Material shown:
______

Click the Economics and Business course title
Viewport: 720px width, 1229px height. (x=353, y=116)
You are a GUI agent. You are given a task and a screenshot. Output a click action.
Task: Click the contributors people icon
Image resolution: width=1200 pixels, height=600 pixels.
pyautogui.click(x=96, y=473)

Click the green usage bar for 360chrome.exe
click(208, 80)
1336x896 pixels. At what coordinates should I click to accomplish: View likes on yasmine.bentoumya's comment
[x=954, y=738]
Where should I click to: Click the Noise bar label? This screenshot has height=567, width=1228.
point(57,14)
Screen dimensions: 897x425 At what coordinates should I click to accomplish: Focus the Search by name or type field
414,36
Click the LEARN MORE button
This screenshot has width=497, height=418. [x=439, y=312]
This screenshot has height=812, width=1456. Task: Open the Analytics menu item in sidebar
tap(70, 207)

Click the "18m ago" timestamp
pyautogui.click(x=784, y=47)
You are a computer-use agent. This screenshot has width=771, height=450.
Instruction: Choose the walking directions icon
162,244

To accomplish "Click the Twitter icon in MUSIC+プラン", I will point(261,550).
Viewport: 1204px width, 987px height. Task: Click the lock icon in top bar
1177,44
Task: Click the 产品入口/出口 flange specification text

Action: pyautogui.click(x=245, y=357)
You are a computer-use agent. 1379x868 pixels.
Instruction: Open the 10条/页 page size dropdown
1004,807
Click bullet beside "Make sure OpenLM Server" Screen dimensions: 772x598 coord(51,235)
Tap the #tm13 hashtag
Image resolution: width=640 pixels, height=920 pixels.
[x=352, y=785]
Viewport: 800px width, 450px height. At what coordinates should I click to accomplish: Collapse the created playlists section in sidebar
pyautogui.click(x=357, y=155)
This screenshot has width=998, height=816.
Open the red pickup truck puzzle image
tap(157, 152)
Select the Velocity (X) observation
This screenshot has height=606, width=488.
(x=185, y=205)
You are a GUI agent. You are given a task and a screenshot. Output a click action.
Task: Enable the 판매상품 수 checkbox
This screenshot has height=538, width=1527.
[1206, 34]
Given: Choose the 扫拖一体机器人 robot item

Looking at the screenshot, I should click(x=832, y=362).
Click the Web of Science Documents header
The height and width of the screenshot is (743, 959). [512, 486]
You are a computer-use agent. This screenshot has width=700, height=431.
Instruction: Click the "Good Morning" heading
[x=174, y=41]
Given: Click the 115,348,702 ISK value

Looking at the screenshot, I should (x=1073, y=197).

______

What is expected: Here the job is to restate all of the data word for word.

Finished exercise:
Click the Economics and Business course title
Viewport: 720px width, 1229px height. (x=353, y=116)
You are a GUI agent. You are given a task and a screenshot. Output a click action.
Task: Click the contributors people icon
Image resolution: width=1200 pixels, height=600 pixels.
pyautogui.click(x=96, y=473)

Click the green usage bar for 360chrome.exe
click(208, 80)
1336x896 pixels. At what coordinates should I click to accomplish: View likes on yasmine.bentoumya's comment
[x=954, y=738]
Where should I click to: Click the Noise bar label? This screenshot has height=567, width=1228.
point(57,14)
Screen dimensions: 897x425 At what coordinates should I click to accomplish: Focus the Search by name or type field
414,36
Click the LEARN MORE button
This screenshot has width=497, height=418. [x=439, y=312]
This screenshot has height=812, width=1456. Task: Open the Analytics menu item in sidebar
tap(70, 207)

Click the "18m ago" timestamp
pyautogui.click(x=784, y=47)
You are a computer-use agent. This screenshot has width=771, height=450.
Instruction: Choose the walking directions icon
162,244

To accomplish "Click the Twitter icon in MUSIC+プラン", I will point(261,550).
Viewport: 1204px width, 987px height. Task: Click the lock icon in top bar
1177,44
Task: Click the 产品入口/出口 flange specification text

Action: pyautogui.click(x=245, y=357)
You are a computer-use agent. 1379x868 pixels.
Instruction: Open the 10条/页 page size dropdown
1004,807
Click bullet beside "Make sure OpenLM Server" Screen dimensions: 772x598 coord(51,235)
Tap the #tm13 hashtag
Image resolution: width=640 pixels, height=920 pixels.
[x=352, y=785]
Viewport: 800px width, 450px height. At what coordinates should I click to accomplish: Collapse the created playlists section in sidebar
pyautogui.click(x=357, y=155)
This screenshot has width=998, height=816.
Open the red pickup truck puzzle image
tap(157, 152)
Select the Velocity (X) observation
This screenshot has height=606, width=488.
(x=185, y=205)
You are a GUI agent. You are given a task and a screenshot. Output a click action.
Task: Enable the 판매상품 수 checkbox
This screenshot has height=538, width=1527.
[1206, 34]
Given: Choose the 扫拖一体机器人 robot item

Looking at the screenshot, I should click(x=832, y=362).
Click the Web of Science Documents header
The height and width of the screenshot is (743, 959). [512, 486]
You are a computer-use agent. This screenshot has width=700, height=431.
Instruction: Click the "Good Morning" heading
[x=174, y=41]
Given: Click the 115,348,702 ISK value

Looking at the screenshot, I should (x=1073, y=197).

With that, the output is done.